START Exercise materials

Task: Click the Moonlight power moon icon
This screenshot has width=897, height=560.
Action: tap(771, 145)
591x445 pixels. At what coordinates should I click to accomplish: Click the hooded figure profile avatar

END Exercise materials
START Exercise materials

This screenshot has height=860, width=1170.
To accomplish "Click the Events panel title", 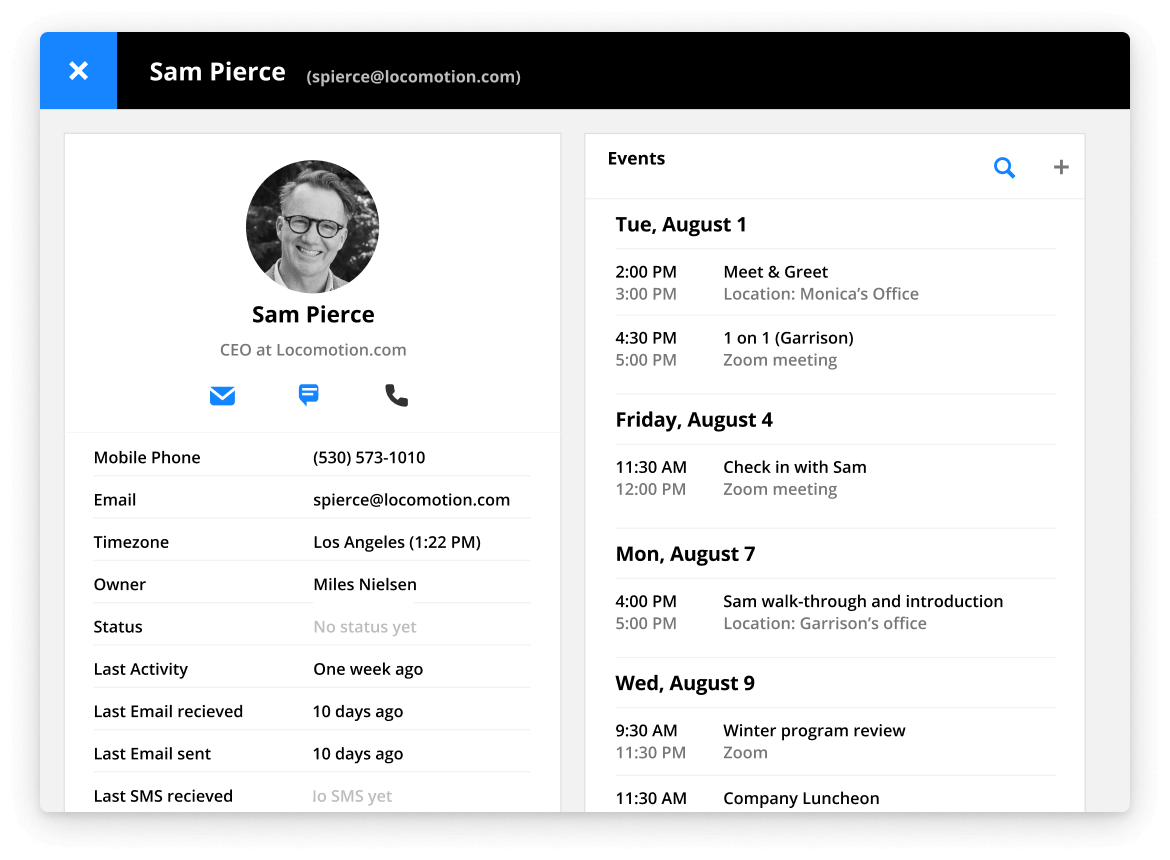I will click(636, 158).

END Exercise materials
START Exercise materials

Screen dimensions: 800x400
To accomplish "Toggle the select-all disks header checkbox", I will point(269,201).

END Exercise materials

■ **Prompt**
Going down the listing above, begin printing at the line with "This screenshot has width=897, height=560." and finish with the line with "591x445 pixels. At", exactly as they appear.

■ **Written response**
This screenshot has width=897, height=560.
Action: tap(771, 145)
591x445 pixels. At what coordinates should I click to accomplish: Click the hooded figure profile avatar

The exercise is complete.